Exercise goal:
What is the number of lines in these records that hold the word "label"? Reply with that number alone.
★ ★ ★ ★ ★ ★ ★
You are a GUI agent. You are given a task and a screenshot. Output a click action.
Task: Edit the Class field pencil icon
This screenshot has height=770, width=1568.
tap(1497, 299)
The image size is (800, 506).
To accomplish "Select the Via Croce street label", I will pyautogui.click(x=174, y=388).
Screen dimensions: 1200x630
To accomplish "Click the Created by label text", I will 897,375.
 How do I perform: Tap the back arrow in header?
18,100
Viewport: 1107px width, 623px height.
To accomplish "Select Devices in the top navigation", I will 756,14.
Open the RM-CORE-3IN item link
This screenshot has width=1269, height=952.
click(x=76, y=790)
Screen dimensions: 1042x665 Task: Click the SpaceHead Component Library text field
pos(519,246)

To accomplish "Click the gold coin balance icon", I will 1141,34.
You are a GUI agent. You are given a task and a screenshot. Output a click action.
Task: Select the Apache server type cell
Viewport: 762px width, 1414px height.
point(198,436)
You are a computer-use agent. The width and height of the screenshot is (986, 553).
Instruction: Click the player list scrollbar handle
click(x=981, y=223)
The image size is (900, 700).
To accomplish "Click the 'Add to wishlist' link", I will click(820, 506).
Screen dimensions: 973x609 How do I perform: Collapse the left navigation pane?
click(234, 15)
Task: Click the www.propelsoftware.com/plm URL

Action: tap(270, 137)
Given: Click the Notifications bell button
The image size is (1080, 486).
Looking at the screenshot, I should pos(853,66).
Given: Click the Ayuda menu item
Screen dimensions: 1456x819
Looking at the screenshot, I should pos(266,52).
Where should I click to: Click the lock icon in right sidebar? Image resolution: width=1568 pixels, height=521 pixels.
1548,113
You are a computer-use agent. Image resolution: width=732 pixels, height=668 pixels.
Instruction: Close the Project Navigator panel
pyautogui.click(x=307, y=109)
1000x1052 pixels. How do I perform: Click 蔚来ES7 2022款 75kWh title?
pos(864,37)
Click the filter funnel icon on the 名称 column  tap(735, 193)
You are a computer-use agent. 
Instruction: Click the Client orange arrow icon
★ ★ ★ ★ ★ ★ ★
Response area:
2